Power: Be able to cope with 24VAC, full-bridge onboard and a linear reg for logic (we don't need much), though an RFID reader might turn out to be thirsty. (One linear reg down to 12, another down to 5, would spread out the heat and give a handy 12 tap for some readers.)

RFID reader: Anything that reads 125kHz EM40xx tags. Most readers send their bits over 2400bps UART, or 2-wire Wiegand, and the box should accommodate both. Be able to power a 5v or 12v reader.

Equipment-monitoring input: Voltage sense capable of tolerating 240v AC RMS, optoisolated. (Socket for a MID400 and datasheet example circuit, basically.) Current-sense input, assume a small CT so we should have pads for a burden resistor and a few zeners or something, this might deserve some more research. Also, optoisolator for logic-level input. Be nice if these came to separate input pins. TVSS diodes on all these.

Enable output: Suitable for driving a relay coil. Open-collector on a discrete Darlington or FET would be nice, bonus points if the flyback diode and stuff are built in. Output-status LED for diagnosis.

Local storage: Serial flash or FRAM, partly for the user database, partly for logging (all activity is logged locally before being dumped back to the master). Target 300+ user records (each 26 bits of ID plus a few bits of privilege, optionally ~16 chars each for a friendly-name) and 1000+ logged events.

User interaction: Two pushbuttons, two LEDs minimum. Display in the deluxe model. (16x2 character LCD, probably) TVSS on these. A beeper would be nice to register RFID recognition, etc.

RTC: Optional, would be nice for logging.

Communication: Assume esp8266 UART-WIFI module, 115200bps serial. Probably also sane to reserve an extra pin for SPI in case we end up with a different thing, but most are UART or SPI.

Tool properties

Each tool should have the following configuration knobs:

MAC address: This is the tool's unique ID and only one config should reference a given MAC.

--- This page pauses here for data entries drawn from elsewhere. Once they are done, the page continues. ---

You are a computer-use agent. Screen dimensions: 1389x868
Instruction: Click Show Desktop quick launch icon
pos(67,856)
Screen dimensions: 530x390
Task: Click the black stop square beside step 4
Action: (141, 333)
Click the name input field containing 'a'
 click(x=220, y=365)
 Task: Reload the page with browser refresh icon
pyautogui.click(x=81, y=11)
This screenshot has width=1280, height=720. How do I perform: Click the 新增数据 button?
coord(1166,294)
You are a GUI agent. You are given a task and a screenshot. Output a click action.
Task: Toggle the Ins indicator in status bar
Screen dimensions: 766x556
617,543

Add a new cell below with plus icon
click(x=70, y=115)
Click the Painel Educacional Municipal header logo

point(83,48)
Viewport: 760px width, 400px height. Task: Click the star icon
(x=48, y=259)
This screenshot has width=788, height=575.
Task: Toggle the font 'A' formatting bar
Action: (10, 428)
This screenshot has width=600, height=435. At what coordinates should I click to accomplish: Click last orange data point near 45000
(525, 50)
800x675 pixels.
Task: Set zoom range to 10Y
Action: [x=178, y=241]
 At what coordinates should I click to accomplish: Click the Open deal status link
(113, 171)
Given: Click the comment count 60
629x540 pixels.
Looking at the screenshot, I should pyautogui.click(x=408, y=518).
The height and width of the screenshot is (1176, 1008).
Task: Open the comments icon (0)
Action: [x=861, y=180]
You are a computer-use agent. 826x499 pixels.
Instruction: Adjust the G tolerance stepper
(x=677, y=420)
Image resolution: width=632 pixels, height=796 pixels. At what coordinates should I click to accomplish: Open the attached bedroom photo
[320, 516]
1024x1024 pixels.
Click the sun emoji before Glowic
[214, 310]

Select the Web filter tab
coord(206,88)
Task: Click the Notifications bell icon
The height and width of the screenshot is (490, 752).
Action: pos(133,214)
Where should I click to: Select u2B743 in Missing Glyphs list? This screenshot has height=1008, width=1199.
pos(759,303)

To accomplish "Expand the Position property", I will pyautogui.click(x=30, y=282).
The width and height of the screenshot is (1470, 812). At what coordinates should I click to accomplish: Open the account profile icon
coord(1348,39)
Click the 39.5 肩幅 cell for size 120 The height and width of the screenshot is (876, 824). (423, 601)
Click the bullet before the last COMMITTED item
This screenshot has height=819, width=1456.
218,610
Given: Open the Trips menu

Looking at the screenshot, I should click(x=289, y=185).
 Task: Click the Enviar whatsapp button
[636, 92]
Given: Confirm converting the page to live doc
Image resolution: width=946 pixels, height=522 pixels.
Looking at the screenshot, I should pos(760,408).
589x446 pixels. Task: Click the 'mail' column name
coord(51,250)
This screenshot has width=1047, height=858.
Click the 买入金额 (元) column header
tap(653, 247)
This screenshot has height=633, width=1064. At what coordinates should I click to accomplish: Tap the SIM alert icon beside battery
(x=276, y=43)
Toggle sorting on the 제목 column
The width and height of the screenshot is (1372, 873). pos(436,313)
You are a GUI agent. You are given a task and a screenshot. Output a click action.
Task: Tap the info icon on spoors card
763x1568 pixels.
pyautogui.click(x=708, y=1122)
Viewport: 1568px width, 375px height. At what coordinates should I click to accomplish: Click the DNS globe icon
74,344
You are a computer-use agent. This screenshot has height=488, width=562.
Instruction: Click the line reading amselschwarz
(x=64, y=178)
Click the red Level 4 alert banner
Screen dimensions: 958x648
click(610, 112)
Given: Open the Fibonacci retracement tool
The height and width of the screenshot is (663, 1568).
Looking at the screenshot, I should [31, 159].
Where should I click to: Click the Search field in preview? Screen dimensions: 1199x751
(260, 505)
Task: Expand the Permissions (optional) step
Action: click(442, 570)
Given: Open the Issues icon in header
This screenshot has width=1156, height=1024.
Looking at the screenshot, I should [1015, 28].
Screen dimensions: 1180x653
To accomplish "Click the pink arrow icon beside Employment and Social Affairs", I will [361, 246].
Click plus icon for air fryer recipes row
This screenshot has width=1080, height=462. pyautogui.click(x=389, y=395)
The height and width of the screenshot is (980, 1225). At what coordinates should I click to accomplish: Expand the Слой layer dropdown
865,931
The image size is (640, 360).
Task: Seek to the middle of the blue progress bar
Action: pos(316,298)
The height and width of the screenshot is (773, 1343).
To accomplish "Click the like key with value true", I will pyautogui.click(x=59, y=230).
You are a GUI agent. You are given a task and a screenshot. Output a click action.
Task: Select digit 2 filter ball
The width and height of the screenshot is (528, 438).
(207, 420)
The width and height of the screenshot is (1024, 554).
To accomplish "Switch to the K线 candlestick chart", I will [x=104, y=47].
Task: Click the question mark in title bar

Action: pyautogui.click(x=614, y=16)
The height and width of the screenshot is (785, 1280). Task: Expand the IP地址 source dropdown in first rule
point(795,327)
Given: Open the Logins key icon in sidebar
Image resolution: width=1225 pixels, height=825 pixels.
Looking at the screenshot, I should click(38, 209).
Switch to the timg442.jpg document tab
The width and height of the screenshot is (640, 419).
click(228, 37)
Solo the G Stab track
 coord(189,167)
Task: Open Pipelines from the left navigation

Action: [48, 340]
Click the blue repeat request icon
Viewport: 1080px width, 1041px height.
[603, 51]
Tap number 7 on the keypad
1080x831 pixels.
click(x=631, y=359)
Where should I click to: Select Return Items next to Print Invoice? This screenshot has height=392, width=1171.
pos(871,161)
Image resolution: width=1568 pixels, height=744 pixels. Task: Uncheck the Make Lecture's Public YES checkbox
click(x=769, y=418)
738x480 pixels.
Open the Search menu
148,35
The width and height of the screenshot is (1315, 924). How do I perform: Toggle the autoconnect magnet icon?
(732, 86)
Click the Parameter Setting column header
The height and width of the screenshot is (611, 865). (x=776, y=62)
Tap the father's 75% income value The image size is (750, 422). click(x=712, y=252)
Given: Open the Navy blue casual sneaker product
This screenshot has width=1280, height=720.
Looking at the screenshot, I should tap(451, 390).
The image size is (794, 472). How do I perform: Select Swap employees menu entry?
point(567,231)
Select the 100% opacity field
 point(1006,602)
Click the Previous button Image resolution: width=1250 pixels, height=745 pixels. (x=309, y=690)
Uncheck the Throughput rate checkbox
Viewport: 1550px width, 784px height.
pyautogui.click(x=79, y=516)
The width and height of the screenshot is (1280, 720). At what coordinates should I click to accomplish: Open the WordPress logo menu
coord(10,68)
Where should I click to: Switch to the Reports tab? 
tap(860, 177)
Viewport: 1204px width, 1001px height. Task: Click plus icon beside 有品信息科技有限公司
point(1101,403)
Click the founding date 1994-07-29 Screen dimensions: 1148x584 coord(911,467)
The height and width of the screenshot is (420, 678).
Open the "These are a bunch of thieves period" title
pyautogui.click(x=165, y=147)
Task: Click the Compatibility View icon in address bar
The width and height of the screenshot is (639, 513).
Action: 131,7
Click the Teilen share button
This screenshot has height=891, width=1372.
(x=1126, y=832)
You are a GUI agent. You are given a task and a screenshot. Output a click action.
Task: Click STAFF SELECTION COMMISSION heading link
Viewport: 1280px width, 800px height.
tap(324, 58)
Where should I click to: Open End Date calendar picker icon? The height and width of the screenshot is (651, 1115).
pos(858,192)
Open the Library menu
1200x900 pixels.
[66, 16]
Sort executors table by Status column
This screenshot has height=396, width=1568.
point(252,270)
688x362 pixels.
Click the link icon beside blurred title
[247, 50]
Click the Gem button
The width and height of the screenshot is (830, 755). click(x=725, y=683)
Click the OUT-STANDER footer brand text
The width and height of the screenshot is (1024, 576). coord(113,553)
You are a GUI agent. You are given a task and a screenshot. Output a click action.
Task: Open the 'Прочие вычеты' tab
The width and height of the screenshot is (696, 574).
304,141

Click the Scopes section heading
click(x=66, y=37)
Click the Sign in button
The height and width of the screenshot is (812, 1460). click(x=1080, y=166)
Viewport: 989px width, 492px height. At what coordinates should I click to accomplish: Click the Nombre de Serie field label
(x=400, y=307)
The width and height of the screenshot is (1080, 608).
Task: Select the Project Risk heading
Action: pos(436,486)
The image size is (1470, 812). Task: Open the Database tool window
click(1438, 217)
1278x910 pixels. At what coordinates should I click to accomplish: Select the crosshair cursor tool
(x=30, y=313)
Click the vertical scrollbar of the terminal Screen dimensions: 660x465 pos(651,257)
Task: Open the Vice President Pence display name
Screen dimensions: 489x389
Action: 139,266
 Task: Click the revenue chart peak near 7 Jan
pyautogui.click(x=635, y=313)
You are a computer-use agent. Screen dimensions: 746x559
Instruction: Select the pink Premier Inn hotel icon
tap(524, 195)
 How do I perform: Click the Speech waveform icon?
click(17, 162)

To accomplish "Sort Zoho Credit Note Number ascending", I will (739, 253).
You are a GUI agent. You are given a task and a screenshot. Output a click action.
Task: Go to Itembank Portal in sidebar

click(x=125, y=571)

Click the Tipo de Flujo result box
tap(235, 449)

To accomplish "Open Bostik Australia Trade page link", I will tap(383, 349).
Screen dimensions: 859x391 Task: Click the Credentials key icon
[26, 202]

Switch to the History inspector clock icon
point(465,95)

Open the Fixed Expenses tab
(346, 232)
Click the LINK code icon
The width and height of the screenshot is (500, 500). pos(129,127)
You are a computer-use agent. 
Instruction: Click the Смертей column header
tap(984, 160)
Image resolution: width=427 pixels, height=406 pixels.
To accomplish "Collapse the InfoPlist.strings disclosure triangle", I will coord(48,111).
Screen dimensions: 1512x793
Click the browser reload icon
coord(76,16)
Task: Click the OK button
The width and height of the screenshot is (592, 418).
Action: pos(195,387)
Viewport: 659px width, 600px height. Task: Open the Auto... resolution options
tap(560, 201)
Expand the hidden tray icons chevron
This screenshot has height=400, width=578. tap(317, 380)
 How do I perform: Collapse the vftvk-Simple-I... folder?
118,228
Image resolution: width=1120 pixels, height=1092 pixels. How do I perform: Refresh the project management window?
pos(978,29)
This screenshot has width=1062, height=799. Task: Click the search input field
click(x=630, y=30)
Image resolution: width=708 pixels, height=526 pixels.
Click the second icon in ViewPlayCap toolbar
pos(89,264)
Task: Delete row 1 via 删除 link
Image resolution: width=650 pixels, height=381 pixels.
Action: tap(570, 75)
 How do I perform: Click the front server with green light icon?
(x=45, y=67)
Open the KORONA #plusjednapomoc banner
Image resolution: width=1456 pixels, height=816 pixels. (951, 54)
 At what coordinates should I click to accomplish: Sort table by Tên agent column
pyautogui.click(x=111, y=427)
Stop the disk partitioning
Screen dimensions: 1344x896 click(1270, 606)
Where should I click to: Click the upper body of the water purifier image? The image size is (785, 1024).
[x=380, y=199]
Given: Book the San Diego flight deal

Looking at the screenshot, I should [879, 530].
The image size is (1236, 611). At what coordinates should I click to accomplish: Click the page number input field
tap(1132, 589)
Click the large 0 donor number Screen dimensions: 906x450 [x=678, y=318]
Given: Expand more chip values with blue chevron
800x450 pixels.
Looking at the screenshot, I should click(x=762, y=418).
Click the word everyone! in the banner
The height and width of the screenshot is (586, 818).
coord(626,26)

Friendly name: For use in reports, also displayed on the tool's idle screen if equipped.

Clone-of: If this points to another tool, all properties below this line are inherited from the other tool and the rest of this config is ignored. This would be so that multiples of a tool could have identical behaviors and user lists, but still be logged separately.

Parent zone: Is this a tool property or specified elsewhere in access control? Would control who can authorize new users, among other things.

Server-unreachable behavior: Fail open, fail to last user db (default), fail closed.

Not-active-yet timeout: When a user first auths up but hasn't activated the tool yet, how long we wait for before logging them out. Set 0 to remain logged in forever until explicit redbutton out.

Has-been-active timeout: When a user has been using the tool but stops, how long we wait before logging them out. Set to 0 to disable timeout, as above.

Pre-timeout warning: If this much time is left before timeout, chirp. Set to 0 to disable.

Extend how many times: To ward off the timeout, hit the green pushbutton, up to this many times. (Note: Sense transitions, not state, to avoid wedged-button defeat.)

Training expires days: Used by auth-list compiler to remove people who haven't used the tool in a long time and need a refresher. (Wishlist feature: Online self-quiz to regain access.)

Key format: Either key-only or key-and-name16 or key-and-name20, depending on whether this tool has a display and how wide it is.